The Let's Play Archive

Fallout Tactics: Brotherhood of Steel

by JcDent

Part 1: In The Beginning, There's An Intro

Ironically enough, I didn't do Post 1 yesterday, because I spent 5,5 hours on Wasteland 2 and consequently nursed a headache and feeling of wasting life for the rest of the day.

Post 1: In The Beginning, There's An Intro



Even if you're like me and abhor videos, I suggest you watch the game intro for added gravelly voice bonus

Interplay, back when it wasn't just an undead monster with IP blocking agenda.



Micro Forte is or was a an Australian company that has not updated its website since 2009.

[There are also sounds of various war newsreel related sounds in the background. A quarantine is mentioned]



"14 Degrees East, the strategy division of Interplay, located in Beverly Hills and founded in 1999" - Wikipedia



Brian Fargo founded inXile Entertainment in 2002. Notable games include:



Aw shit, this isn't Cooking Mama?!



THE FUTURE!



Or is it?



Nope, just an old booklet, preserved like it is by the hot and dry weather typical to Chicago.



Just gently swaying in slightly radioactive wind.



What's this? A car?



A car full of looters! Ghoul Ayn Rand does not approve!



Unfortunately, Ghoul Ayn Rand was killed by giant rad scorpions yesterday, so the militaristic looters take off in their sweet ride. This Humwee sounds surprisingly like a dune buggy. Also, seeing the general retro (someone correct me in the comments) style of Fallout, I don't think Humwees would be in the game.



Anyways, it's a sweet ride and the driver hurries to catch up to the convoy, or the Paladin will punish him by taking away his Meat Platter.

Mmmm, Meat Platter. Tastes like something!



The driver is so reckless (or has put so many points into driving) that he steers away just in time not to hit the rock.



INSAAAANE STUNT BONUS!

GIVEN DATA
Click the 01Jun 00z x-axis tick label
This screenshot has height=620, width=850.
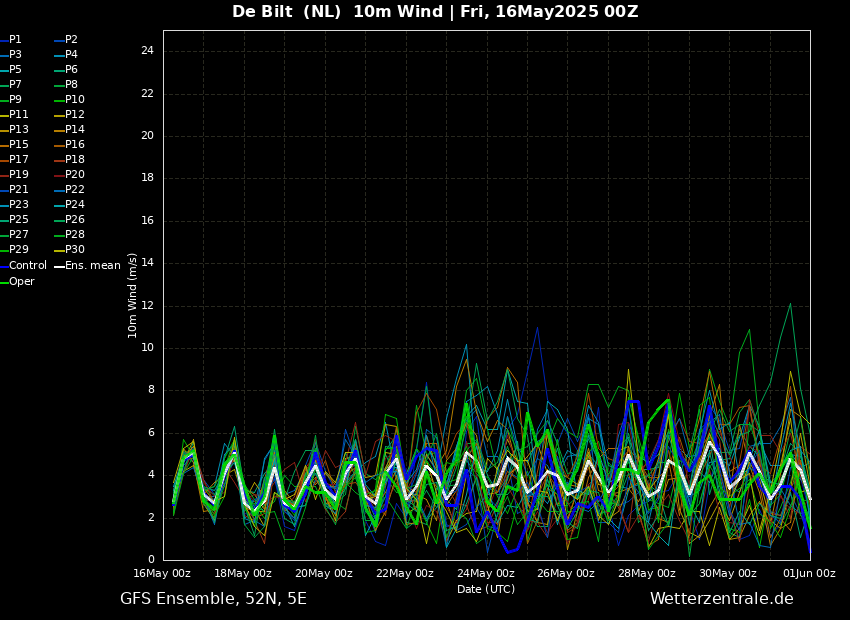(810, 573)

WHAT THIS TASK INVOLVES
Extend the Fallout Tactics Let's Play post, picking up right after "INSAAAANE STUNT BONUS!"

SOLVED EXERCISE
The passenger who may or may not have thrown up from the bumpy ride, gets rid of the booklet. There's no old indian Native American to shed a singular tear, because all Native Americans had been blown up BY THE COMMIES.



The booklet neatly hugs a signpost.



"Oh dilapidated old sign that's placed there for dramatic purposes, only you can understand my loneliness."



It's not dramatization, that's how Chicago sign looked in 1997



Post-apocalyptic Chicago (played by present day Detroit)


With mood and atmosphere out of the way, let's get to the story intro!



[We hear keyboards clattering in the background. This is likely a Brotherhood bunker and the keyboard here is a decoration]





La guerre. La guerre ne change jamais

Ahem.

War. War never changes. This intro doesn't list that many reasons why the war happened, only that it happened.



Everybody entered war expecting to win and maybe loot a sweet TV set. Which is logical, you don't start a war intending to lose, usually.



Seeing how everybody knew that this war would end up in giant mushrooms of death rising over population centers (except for Vegas, because God-Emperor of Gambling installed lasers to knock down missiles, just like in Ground Control), giant underground Vaults were constructed to help people that mattered (retro-futuristic politicians, retro-futuristic Niki Minaj, etc) survive and rebuild the Wasteland.



However, if there's one thing important people hate more than poor people, it's actual work. So Vault 0 filled with robots that would do all the heavy work. Having to shovel kid skulls by yourself is such a chore.



Unfortunately, Vaults were either incomplete or faulty when the missiles launched and many fell to various ravages. Many others fell to bad writing as some sort of Shadow Government who planned the Vaults decided to make most of them into giant societal experiments, because that's worth endangering the survival of the human race some more - or to make Vault exploration in FO3 interesting (it didn't)Wait, I am idiot, apparently that was intended from the beginning. So my list of gripes for pre-FO Fallout can be summed up "No Take All Button, Stupid Shadow Government". . Though I still think that Vaults were boring in FO3

I also like the toy bear going "well, that's all, folks!"



"Sergeant, why don't we put bigger pauldrons on the power armor?"

"Collins, your mother was ugly as a cow and twice as stupid. I can clearly see what you inherited from her"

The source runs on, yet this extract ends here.